U.S. equities rose each day during the holiday shortened week. The S&P 500® Index added 4.0 percent, more than erasing the prior week’s decline. It was enough to pull the month of June into positive territory with a gain of 1.8 percent and deliver the strongest quarterly return since 1998 of 20 percent. In June it was the tech sector that led the way. Its 6.7 percent return was almost 4.0 percent higher than the next best performer, consumer discretionary. And almost half of the groups in the index declined, led by utilities, healthcare, and energy. Last week was a different story. All eleven sectors rose, led by real estate, materials, and communication services.

Bond yields rose fractionally last week. The 10-year Treasury climbed 3 basis points to 0.67 percent and the 2-year Treasury remained anchored at 0.15 percent. High yield spreads narrowed modestly and have basically treaded water for the past three weeks. 

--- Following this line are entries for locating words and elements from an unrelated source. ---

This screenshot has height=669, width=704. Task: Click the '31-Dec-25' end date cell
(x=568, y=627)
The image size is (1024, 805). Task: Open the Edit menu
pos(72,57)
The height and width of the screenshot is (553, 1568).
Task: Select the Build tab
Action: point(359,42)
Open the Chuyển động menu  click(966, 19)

Contributing to the better tone last week were several encouraging economic reports. Topping the list was the June labor report which showed the addition of 4.8 million jobs, and a drop in the unemployment rate to 11.1 percent from 13.3.1 The biggest job gains came in the leisure and hospitality sectors, accounting for 40 percent of the increase, with most of those gains coming in restaurants and bars as the economy continued to reopen. But it should be noted that since the week ended June 12, when the labor condition surveys were conducted, several states have reimposed certain restrictions on bars and restaurants as infection rates have spiked, which may reverse some of these gains in the July report. As a result, the weekly initial jobless claims data will take on renewed importance. Also last week, the Conference Board announced the largest increase in its monthly consumer confidence survey since 2011. However, once again the gain may prove ephemeral as the preliminary survey is constructed with responses received by the 18th of the month. The June ISM manufacturing report moved into expansion territory for the first time since February, to its highest level since April 2019. And factory orders rose the most in twenty years.

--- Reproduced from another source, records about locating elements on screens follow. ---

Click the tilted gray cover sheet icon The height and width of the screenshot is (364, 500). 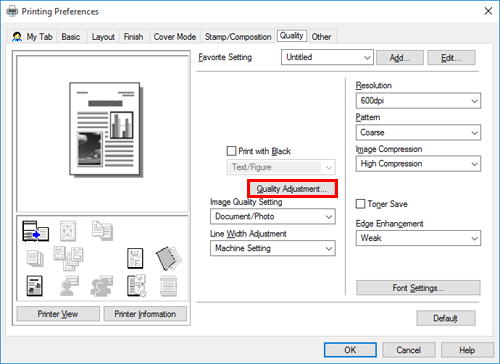pyautogui.click(x=168, y=258)
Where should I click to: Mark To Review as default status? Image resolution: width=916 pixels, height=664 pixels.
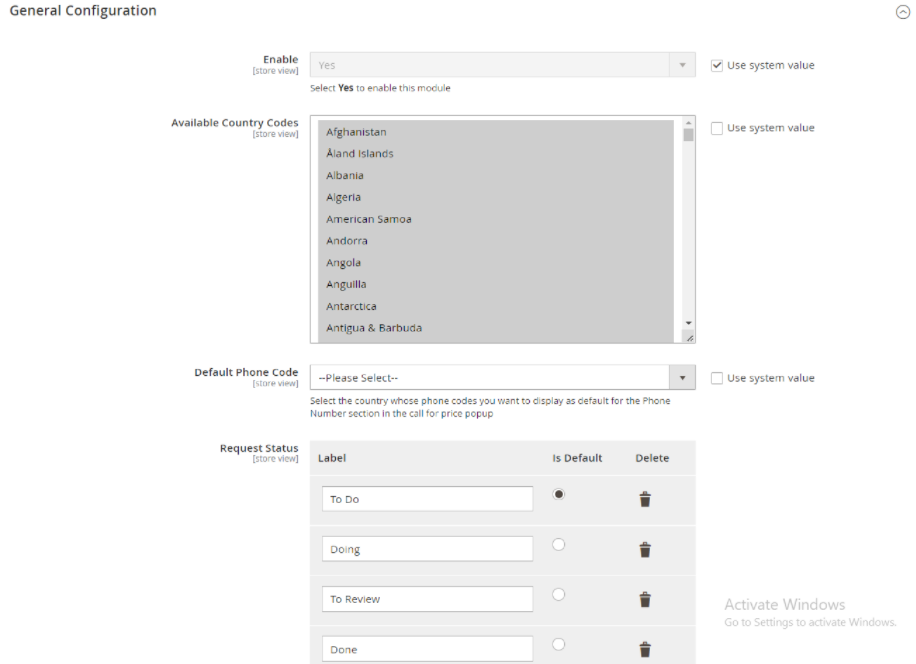click(x=559, y=594)
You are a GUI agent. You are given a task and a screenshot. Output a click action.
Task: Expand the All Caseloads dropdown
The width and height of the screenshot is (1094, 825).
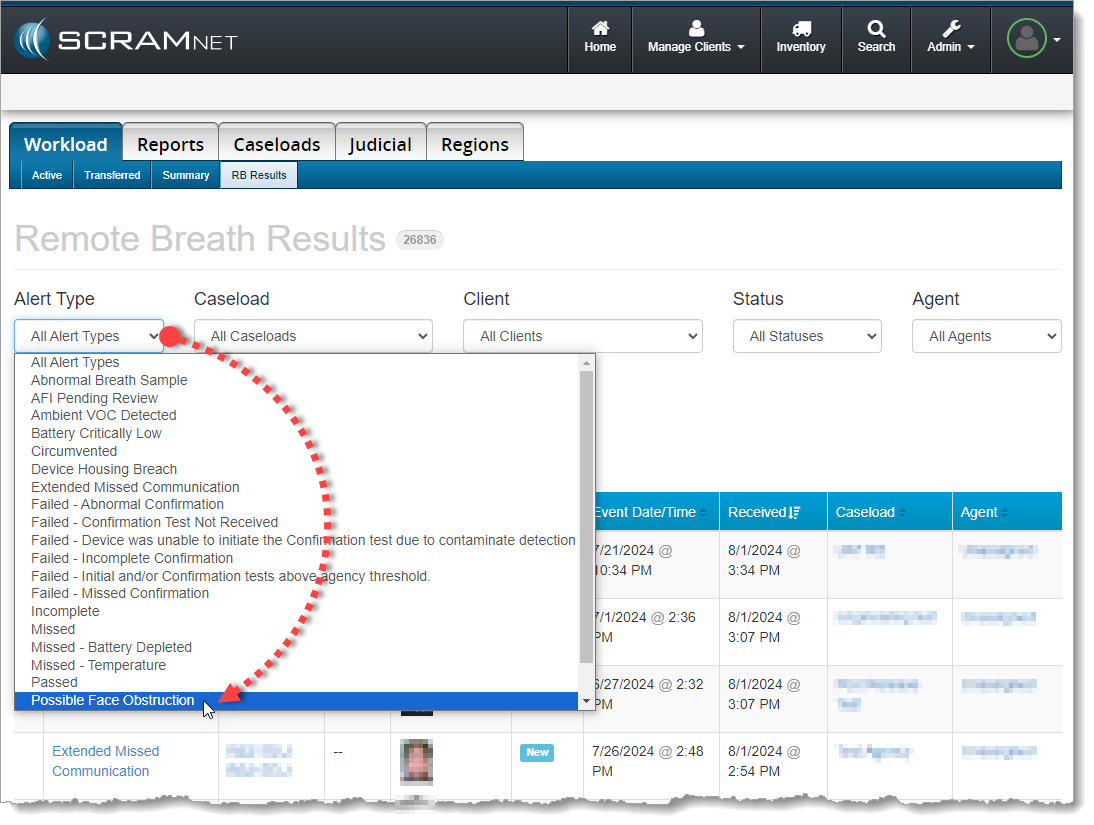click(313, 336)
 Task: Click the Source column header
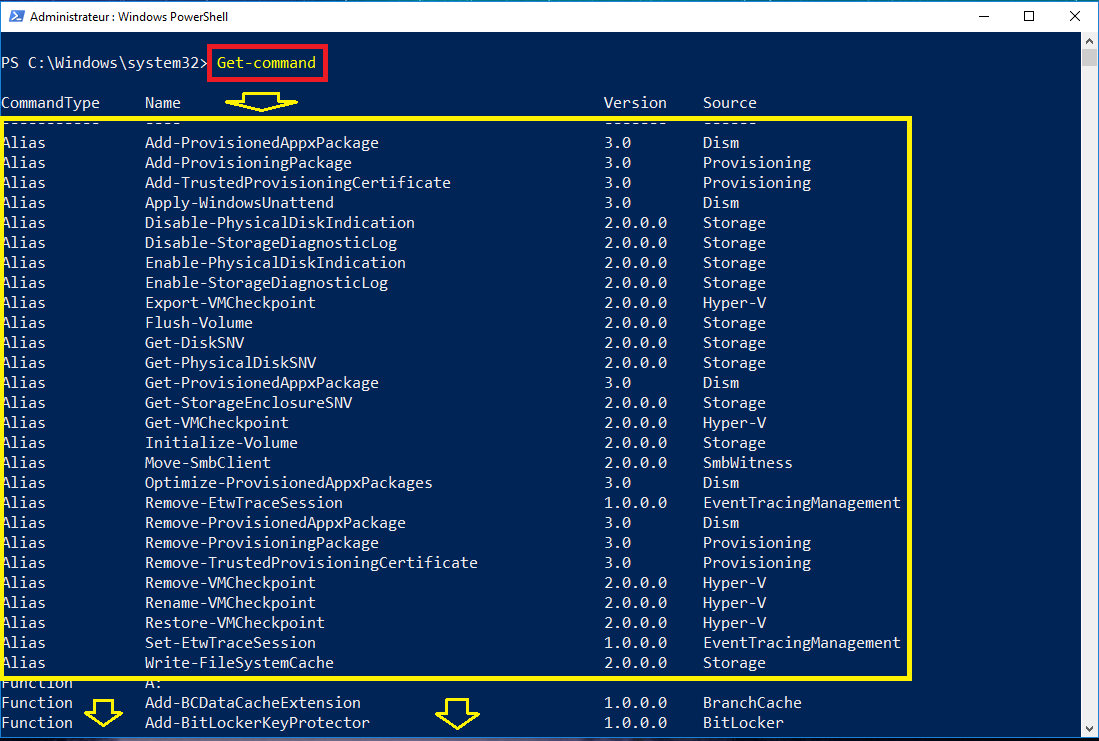[729, 103]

Stocks rise in China, Eurozone

As strong as the equity gains were in the U.S. last week, they pale in comparison to what is happening in China. The CSI 300 index has soared recently. In June it gained 8.5 percent. Last week alone it added 6.8 percent and climbed another 5.7 percent to start this week on Monday. Its experience with the coronavirus appears to be contained, and the recent economic data has been solid. The latest Chinese PMI data has risen, but especially so in the service component. And industrial profit growth year-over-year turned positive in May. Not everything is rising, however. Both retail sales and property investment remain weak, although the rate of decline is moderating. Of course, government influence in the rise of equity prices cannot be dismissed entirely, especially after news service reports citing the importance of fostering a healthy bull market as the economy recovers from the pandemic. How sustainable this recent surge is remains to be seen. 

PMI indices have also risen recently in the Eurozone, as have retail sales. Stocks in the Eurozone rose 2.8 percent in dollar terms last week, and 5.9 percent in June. For the month, the euro rose by a little more than 1.0 percent against the dollar and has begun this week on a stronger note as well. 

Economic news expected this week

This week’s economic calendar in the U.S. is fairly light, although it does include flash PMIs and jobless claims. In the Eurozone, following Monday’s stronger than expected retail sales report for May, German and French industrial production are scheduled. The European Union summit to discuss the proposed rescue fund is scheduled for July 17-18 in Brussels.